* start Text shown *

Machu Picchu and Lake Titicaca

By Deana RitaPublished 6 years ago 3 min read
Machu Picchu

The furthest away from home I’ve ever been was when I traveled to Peru. It was one of the most beautiful experiences of my life. I went on a school trip with my two best friends and we had the time of our lives.

The journey to Peru was a bumpy ride. I have terrible motion sickness, so spending 10 hours on a plan was not ideal for me. Within the last 20 minutes getting into Peru, I began to get very, very sick. Everyone knows you have to stay in your seats during landing, but that was not an option for me as I ran to the bathroom, but had to wait because someone took a tad bit too long brushing their teeth. I ended up throwing up into my shirt and all over the floor of the plane, and then continued in the bathroom for another five minutes. I tried to go back to my seat for landing, but I got sick again, forcing me to return to the small, cramped bathroom. The flight attendants were instructing me to return to me seat, but I could not stop throwing up. Finally, mid-landing, I made my way back to my seat, reeking of vomit and feeling disgusting. And although we had landed in Peru, we still had an additional hour until we made it back to our hotel.

The bus ride was long and gross. I’m still surprised my friend managed to sit next to me for the entire ride, considering she hates throwing up, as most people do. I felt better, but all I could smell was vomit, and I felt gross and sticky. Getting into our hotel was a long process, but finally I could shower, and that concluded our first few hours in Peru.

Throughout our days of travels, the most memorable was our visit to Machu Picchu. It is one of the Seven Wonders of the World, so being in the heart of such an incredible place was breathtaking. Getting there was a trek, between a train ride, bus ride up a winding mountain, and a hike, but it was completely worth it to see an incredible view. The most amazing part, though, was getting to walk through the paths embedded in Machu Picchu. It was fascinating to see where they would have slept, ate, worked, and practiced their religion. The architecture was beautiful, and the sight was amazing. To think each of the stones were hand crafted, and everything was built by real hands thousands of years before us was mind blowing. It truly is a wonder to behold, which is why it is one of the Seven Wonders of the World.

* end Text shown *

> Task goal:
Resume the Peru trip account, picking up right after its last sentence about Machu Picchu. The items come from a separate source, unrelated to the Peru trip account.

* start Material shown *

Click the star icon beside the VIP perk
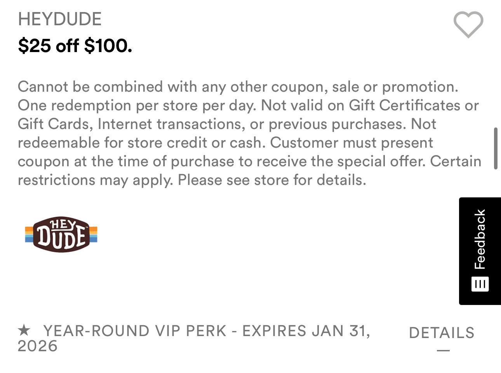This screenshot has width=501, height=373. [x=24, y=331]
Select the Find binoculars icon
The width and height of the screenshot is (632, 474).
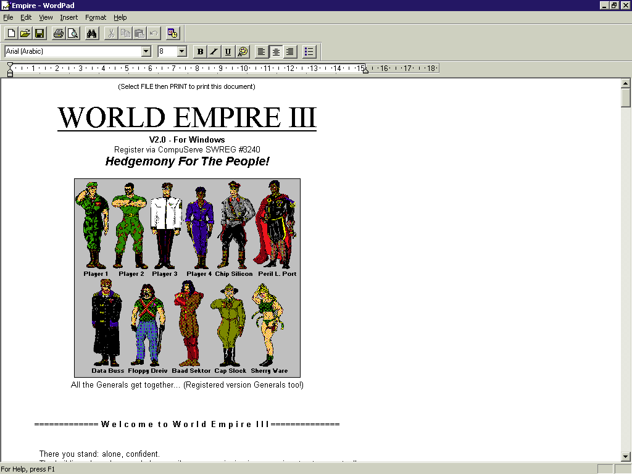pyautogui.click(x=91, y=33)
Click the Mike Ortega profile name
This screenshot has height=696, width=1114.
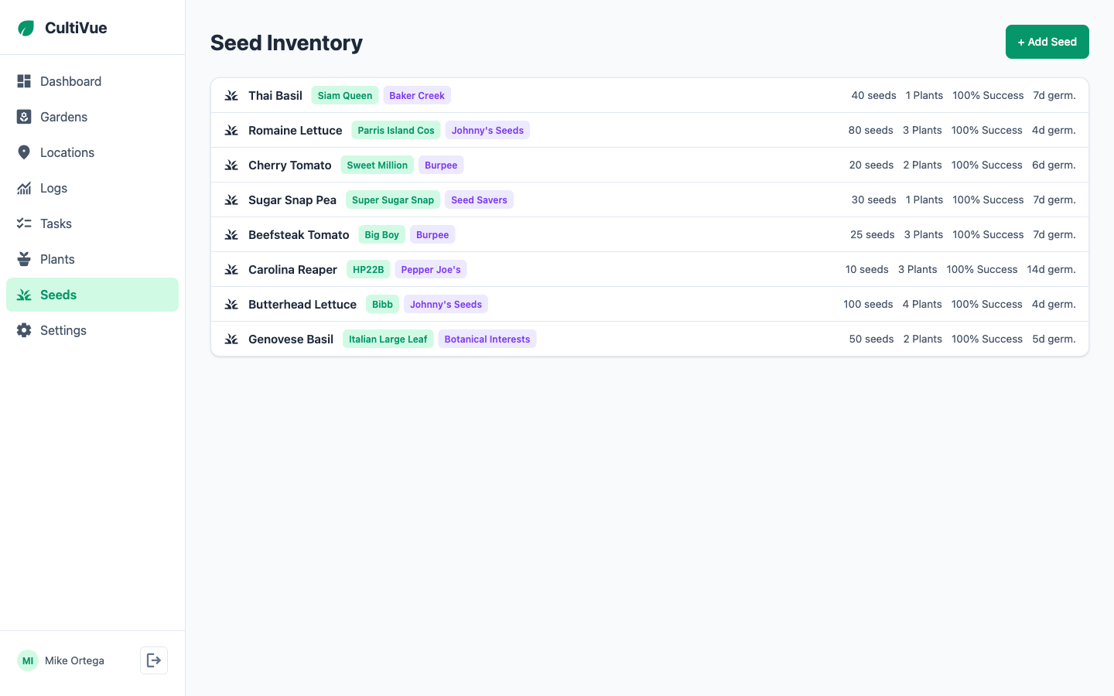[74, 660]

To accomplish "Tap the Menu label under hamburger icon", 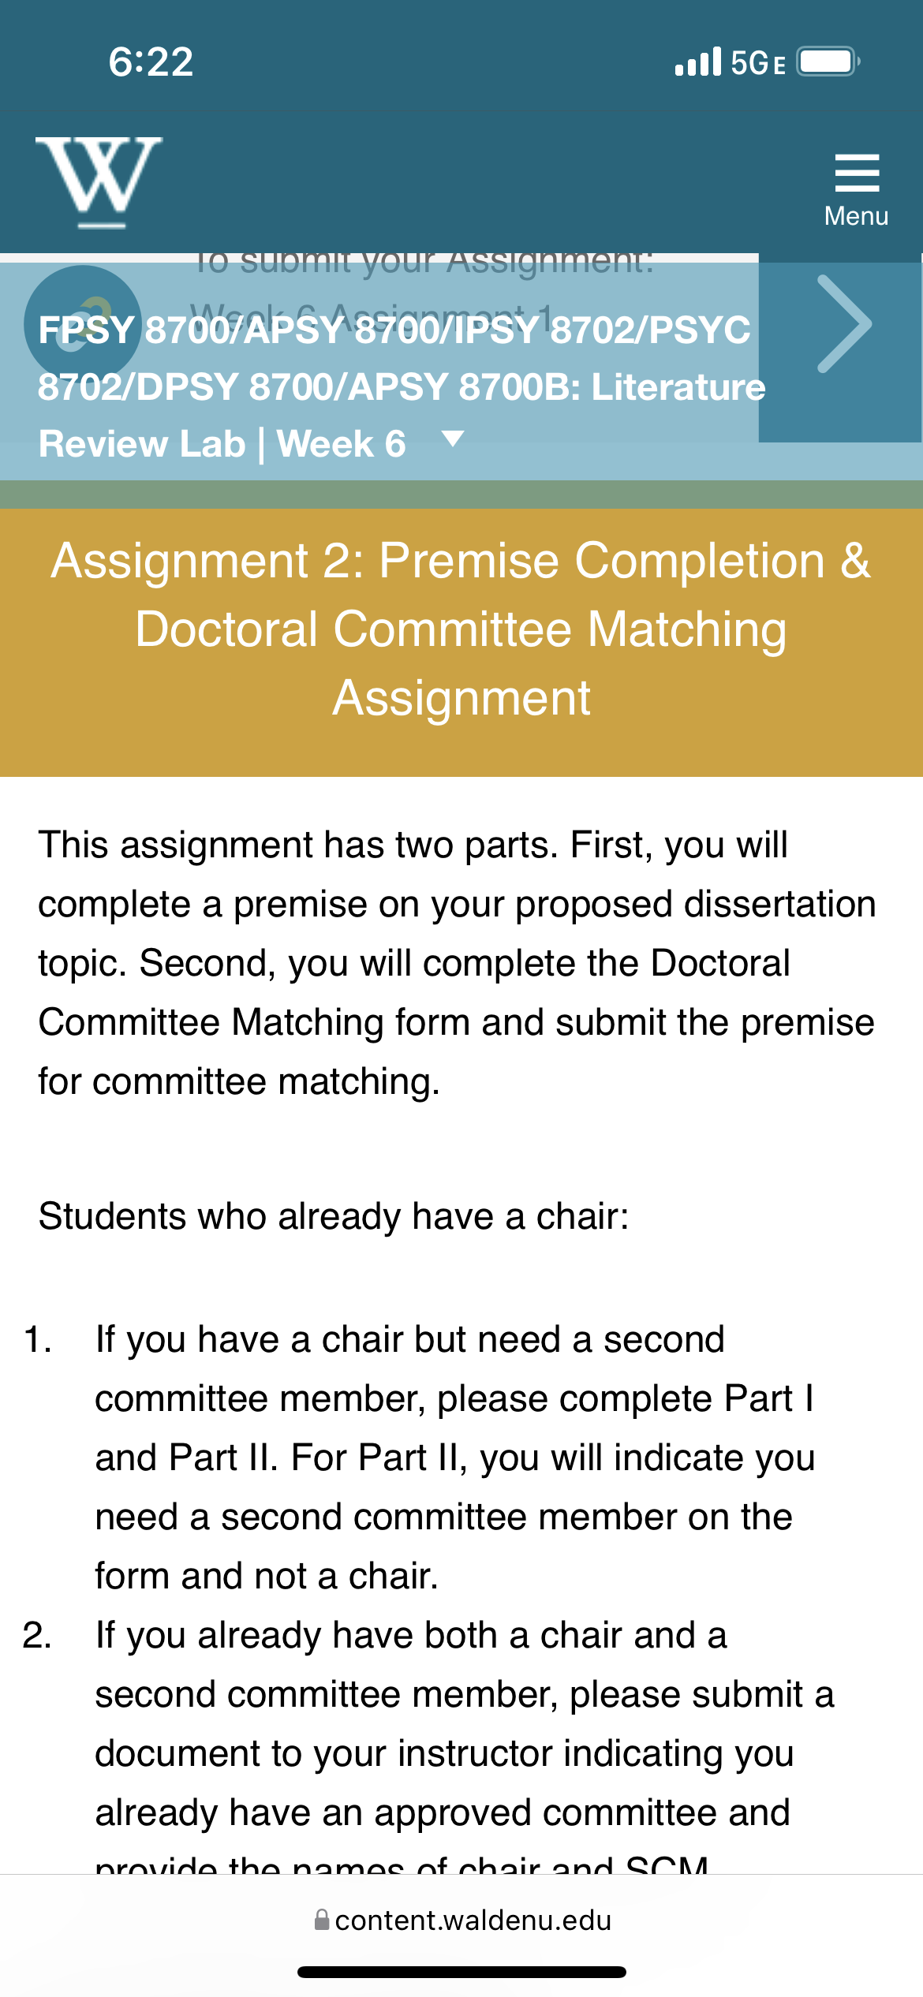I will click(x=857, y=216).
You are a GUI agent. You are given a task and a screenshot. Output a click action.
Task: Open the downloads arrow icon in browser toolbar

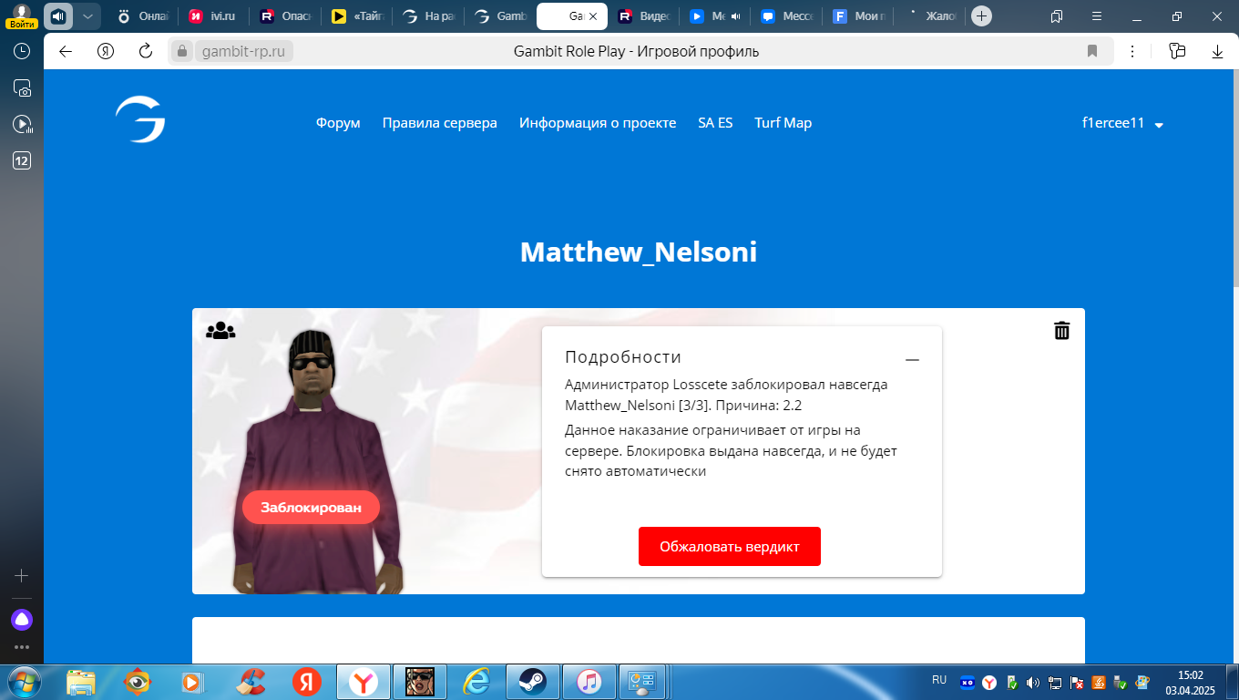point(1217,52)
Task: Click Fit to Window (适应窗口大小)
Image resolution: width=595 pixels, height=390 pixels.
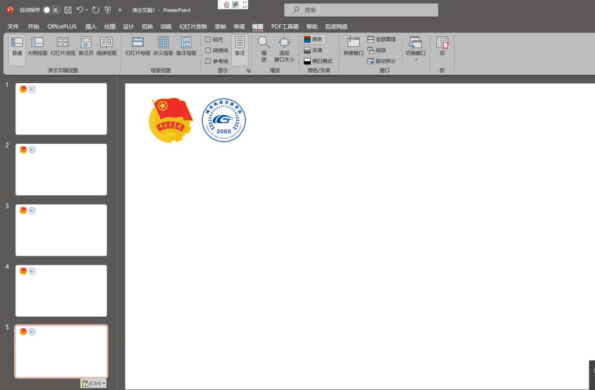Action: (x=284, y=48)
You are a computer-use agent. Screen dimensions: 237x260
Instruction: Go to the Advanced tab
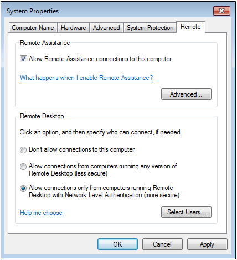tap(106, 28)
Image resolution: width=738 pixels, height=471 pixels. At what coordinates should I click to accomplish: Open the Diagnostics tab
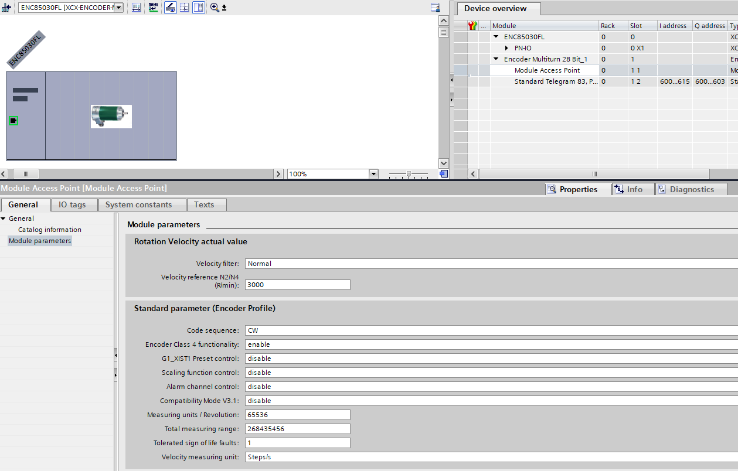[691, 189]
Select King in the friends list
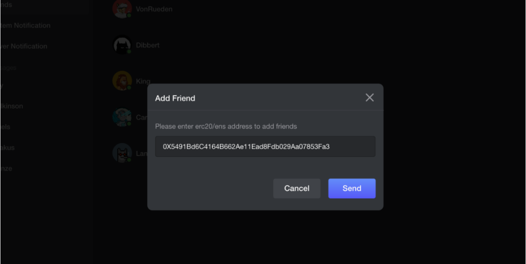The image size is (526, 264). point(143,81)
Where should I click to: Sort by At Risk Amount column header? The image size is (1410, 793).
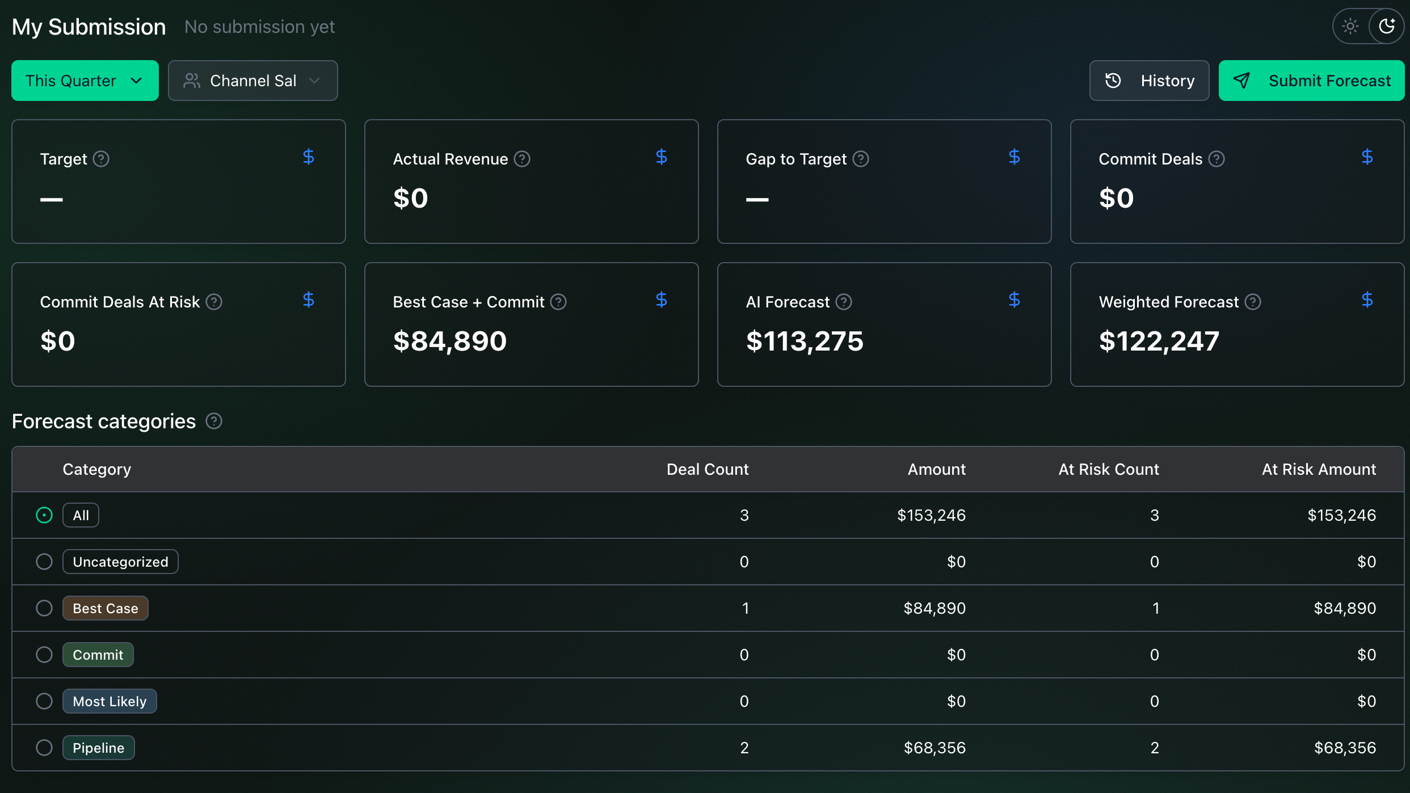(x=1319, y=469)
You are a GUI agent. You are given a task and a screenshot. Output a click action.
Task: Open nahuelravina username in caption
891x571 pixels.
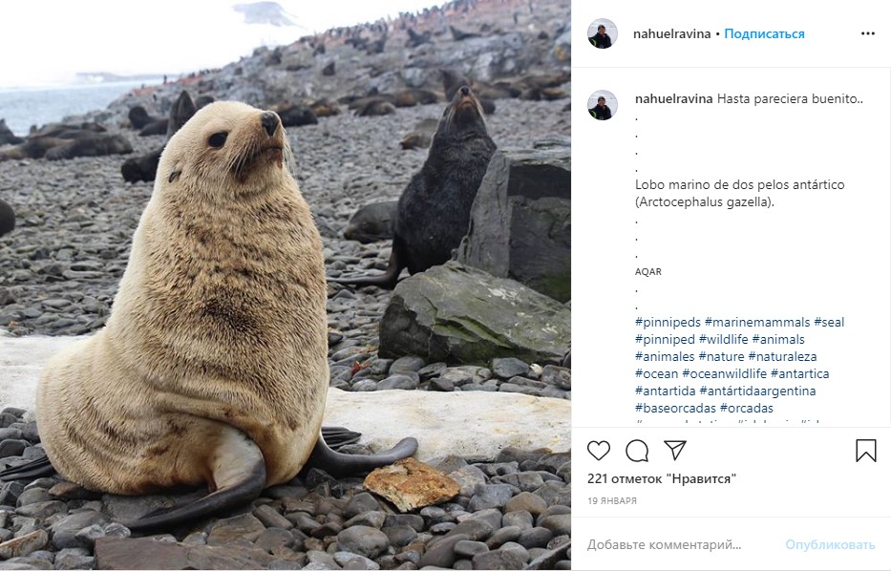pos(673,98)
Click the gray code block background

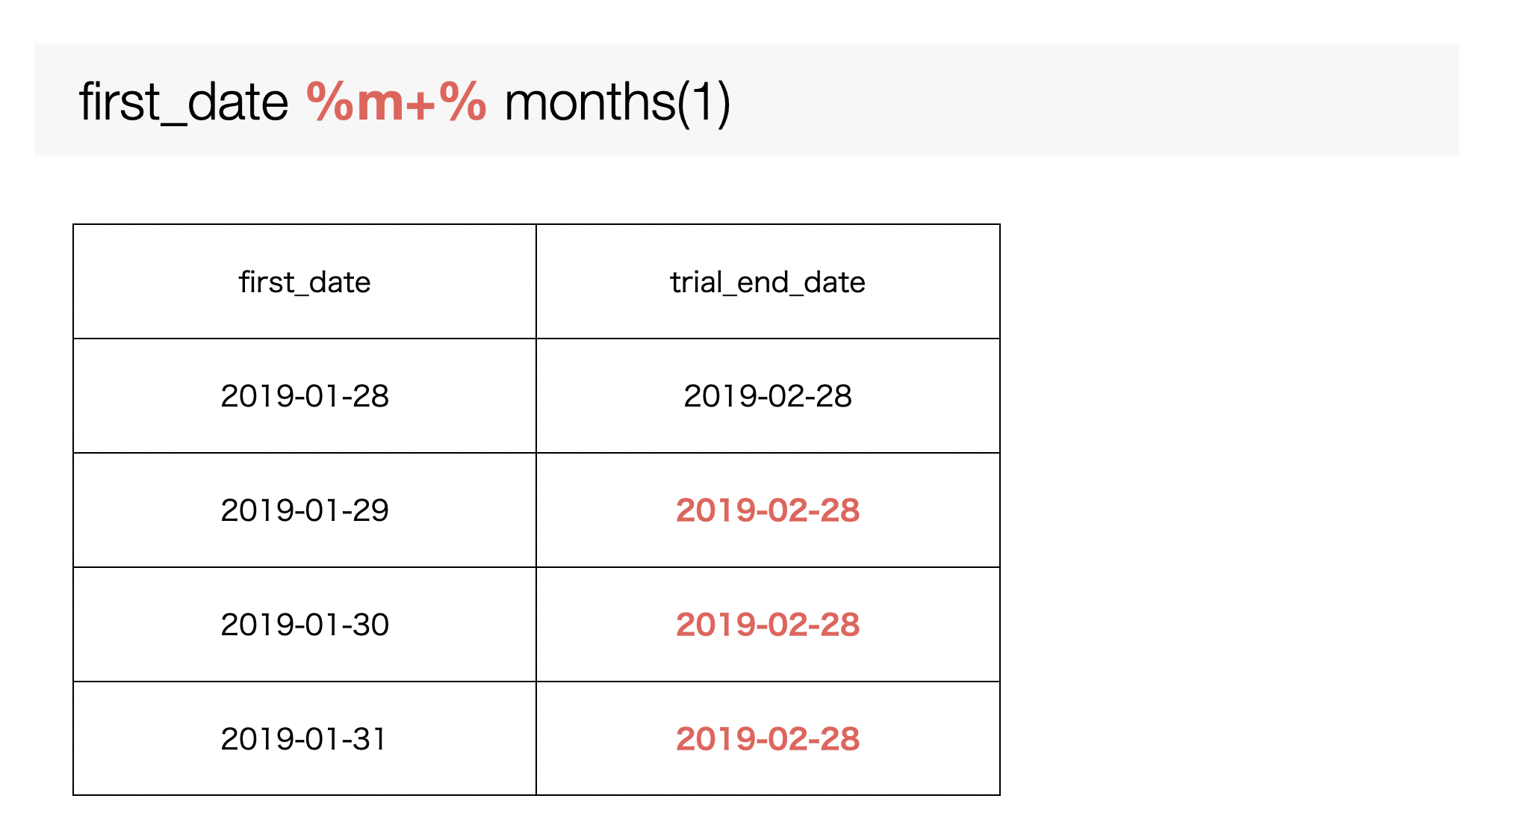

* end Material shown *

> Expected answer:
Another remarkable day while in Peru was the day we got to explore the floating islands on Lake Titicaca. The floating islands are islands made of straw that are in the middle of Lake Titicaca that are inhabited by natives of Peru, and they have been there for centuries. Everything on the islands is made of either straw or wood, making it an incredibly dangerous place to live in the case of a fire. The inhabitants of the island wear handmade clothes, made of very bright colors and patterns. They live a very natural way of life, and were very comfortable sharing their culture with us, as well as all of the children, being very friendly. It was incredible hearing about the way of their culture; childbirth, courting, marriage, death, burial. It was such a different way of life, and I’m surprised not more people know about the people living on the floating islands, as well as any of the islands on Lake Titicaca.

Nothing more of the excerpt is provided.